[EXERCISE DIRECTIONS] Reproduce the listing below verbatim, line for line, without changing any characters, spacing, or line order.

(Listing for pointing at text and interface elements)
=====

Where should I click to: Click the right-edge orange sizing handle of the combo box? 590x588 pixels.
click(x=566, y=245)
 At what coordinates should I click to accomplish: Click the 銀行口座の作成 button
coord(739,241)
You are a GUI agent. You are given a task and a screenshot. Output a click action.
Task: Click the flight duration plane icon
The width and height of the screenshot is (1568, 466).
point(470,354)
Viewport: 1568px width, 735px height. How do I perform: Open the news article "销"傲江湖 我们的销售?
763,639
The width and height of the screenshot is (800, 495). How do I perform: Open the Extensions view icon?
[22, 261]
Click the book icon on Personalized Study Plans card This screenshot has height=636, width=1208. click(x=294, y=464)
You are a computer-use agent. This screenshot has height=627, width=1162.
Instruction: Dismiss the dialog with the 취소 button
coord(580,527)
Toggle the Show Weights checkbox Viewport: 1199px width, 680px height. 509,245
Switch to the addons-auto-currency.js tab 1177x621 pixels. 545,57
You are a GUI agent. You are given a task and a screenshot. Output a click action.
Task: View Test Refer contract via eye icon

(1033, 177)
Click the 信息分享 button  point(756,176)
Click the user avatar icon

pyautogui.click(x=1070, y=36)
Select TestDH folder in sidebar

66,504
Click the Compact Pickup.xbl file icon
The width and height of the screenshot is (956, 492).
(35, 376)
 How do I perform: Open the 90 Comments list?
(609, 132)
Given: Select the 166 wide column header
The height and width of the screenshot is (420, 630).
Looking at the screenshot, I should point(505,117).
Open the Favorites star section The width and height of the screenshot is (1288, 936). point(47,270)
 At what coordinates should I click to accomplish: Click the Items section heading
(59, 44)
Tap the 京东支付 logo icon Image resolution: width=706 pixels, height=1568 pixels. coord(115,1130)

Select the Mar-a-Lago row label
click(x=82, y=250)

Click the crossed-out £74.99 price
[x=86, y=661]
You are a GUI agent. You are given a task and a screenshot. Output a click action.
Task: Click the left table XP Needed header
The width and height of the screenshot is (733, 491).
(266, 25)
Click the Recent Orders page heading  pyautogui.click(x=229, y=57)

=====

[ANSWER TO THE EXERCISE]
Where should I click to: Click the right-edge orange sizing handle of the combo box? 590x588 pixels.
click(x=566, y=245)
 At what coordinates should I click to accomplish: Click the 銀行口座の作成 button
coord(739,241)
You are a GUI agent. You are given a task and a screenshot. Output a click action.
Task: Click the flight duration plane icon
The width and height of the screenshot is (1568, 466).
point(470,354)
Viewport: 1568px width, 735px height. How do I perform: Open the news article "销"傲江湖 我们的销售?
763,639
The width and height of the screenshot is (800, 495). How do I perform: Open the Extensions view icon?
[22, 261]
Click the book icon on Personalized Study Plans card This screenshot has height=636, width=1208. click(x=294, y=464)
You are a computer-use agent. This screenshot has height=627, width=1162.
Instruction: Dismiss the dialog with the 취소 button
coord(580,527)
Toggle the Show Weights checkbox Viewport: 1199px width, 680px height. 509,245
Switch to the addons-auto-currency.js tab 1177x621 pixels. 545,57
You are a GUI agent. You are given a task and a screenshot. Output a click action.
Task: View Test Refer contract via eye icon

(1033, 177)
Click the 信息分享 button  point(756,176)
Click the user avatar icon

pyautogui.click(x=1070, y=36)
Select TestDH folder in sidebar

66,504
Click the Compact Pickup.xbl file icon
The width and height of the screenshot is (956, 492).
(35, 376)
 How do I perform: Open the 90 Comments list?
(609, 132)
Given: Select the 166 wide column header
The height and width of the screenshot is (420, 630).
Looking at the screenshot, I should point(505,117).
Open the Favorites star section The width and height of the screenshot is (1288, 936). point(47,270)
 At what coordinates should I click to accomplish: Click the Items section heading
(59, 44)
Tap the 京东支付 logo icon Image resolution: width=706 pixels, height=1568 pixels. coord(115,1130)

Select the Mar-a-Lago row label
click(x=82, y=250)

Click the crossed-out £74.99 price
[x=86, y=661]
You are a GUI agent. You are given a task and a screenshot. Output a click action.
Task: Click the left table XP Needed header
The width and height of the screenshot is (733, 491).
(266, 25)
Click the Recent Orders page heading  pyautogui.click(x=229, y=57)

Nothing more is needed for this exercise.